Now look at the head shot of the brown with the fly. It doesn't come close to the gill plate! That head was huge!


----------



## PBH (Nov 7, 2007)

feel free to insert any "you're holding it out to make it look bigger" jokes. It's all good.


----------



## Vanilla (Dec 11, 2009)

Congrats on a great fish. That is the fish of a lifetime, right there! We just don't grow many like that in these parts. Well done.


----------



## Catherder (Aug 2, 2008)

Very nicely done!


----------



## Packout (Nov 20, 2007)

Sweet fish! In the plural- all of them. That is a special day.

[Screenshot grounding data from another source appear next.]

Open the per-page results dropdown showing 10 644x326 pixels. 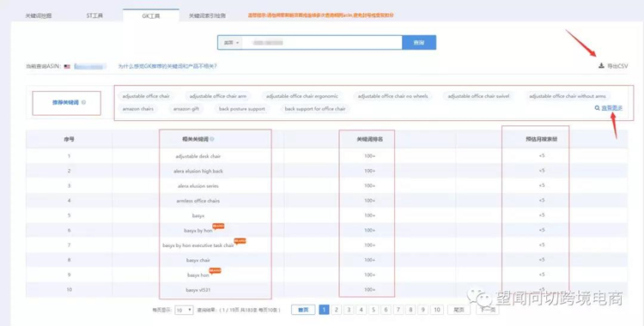pos(184,310)
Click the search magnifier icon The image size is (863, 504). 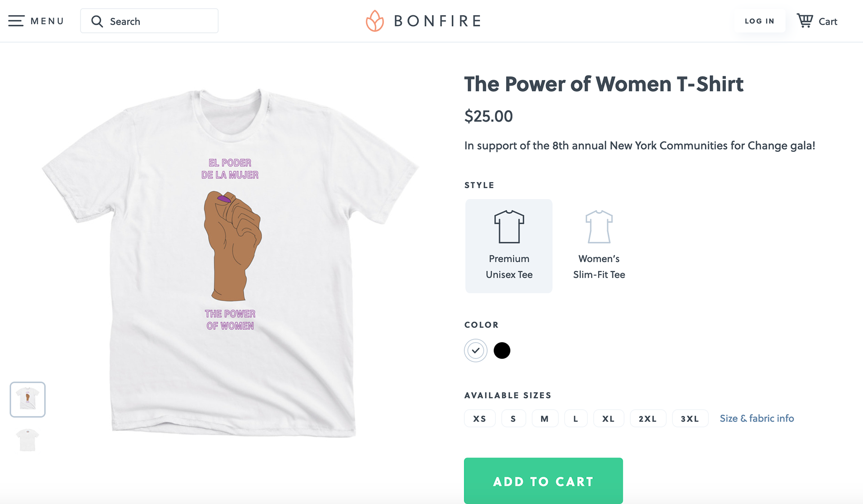coord(97,21)
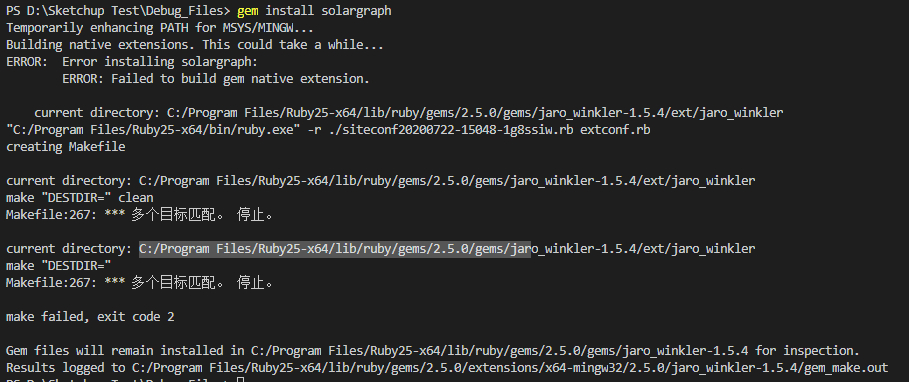Open the quoted ruby.exe path link
This screenshot has height=382, width=909.
(153, 129)
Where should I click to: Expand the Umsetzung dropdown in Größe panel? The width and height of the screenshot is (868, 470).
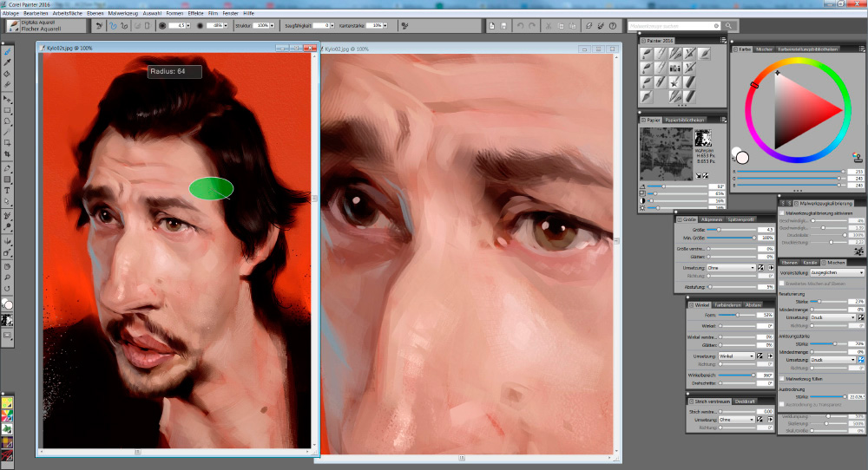[x=729, y=268]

I'm jealous. 

..


----------



## willfish4food (Jul 14, 2009)

Awesome pics of some fantastic fish! Thanks for posting them up.

I'd like to know more about that streamer. Looks really interesting.


----------



## Catherder (Aug 2, 2008)

I do have to ask. You called your streamer a "snake" streamer. 

It wasn't inspired by events at Minersville, was it?


----------



## PBH (Nov 7, 2007)

Lol. yes. Up until Friday, that fly was nothing but a snake attractant! I felt safe trying it in February.

willfish4food -- It's called a "gamechanger". Check these out:
https://flymenfishingcompany.com/products/fish-skull-articulated-fish-spine


----------



## willfish4food (Jul 14, 2009)

Thanks PBH.

Pretty cool idea. I may have to get some of those spines and try it out.


----------



## turkinator (May 25, 2008)

Well dadgum, those are some nice fish! Thanks for sharing!!


----------



## 2full (Apr 8, 2010)

Wow those are great fish for sure !!
When I grow up I'm going to learn how to fish like that.


----------



## backcountry (May 19, 2016)

That's an amazing day, PBH. Thx for sharing the photos of Carpy. I've never seen a trout like that. Just stunning.


----------



## AF CYN (Mar 19, 2009)

Absolutely amazing!


----------



## provider (Jan 17, 2011)

Thanks for posting. I love the rainbow.


----------



## MrShane (Jul 21, 2019)

Beautiful fish!


----------



## CPAjeff (Dec 20, 2014)

Gorgeous fish - congrats on a remarkable day!


----------



## Gordon (Sep 11, 2007)

And all on a fly rod8)8)


----------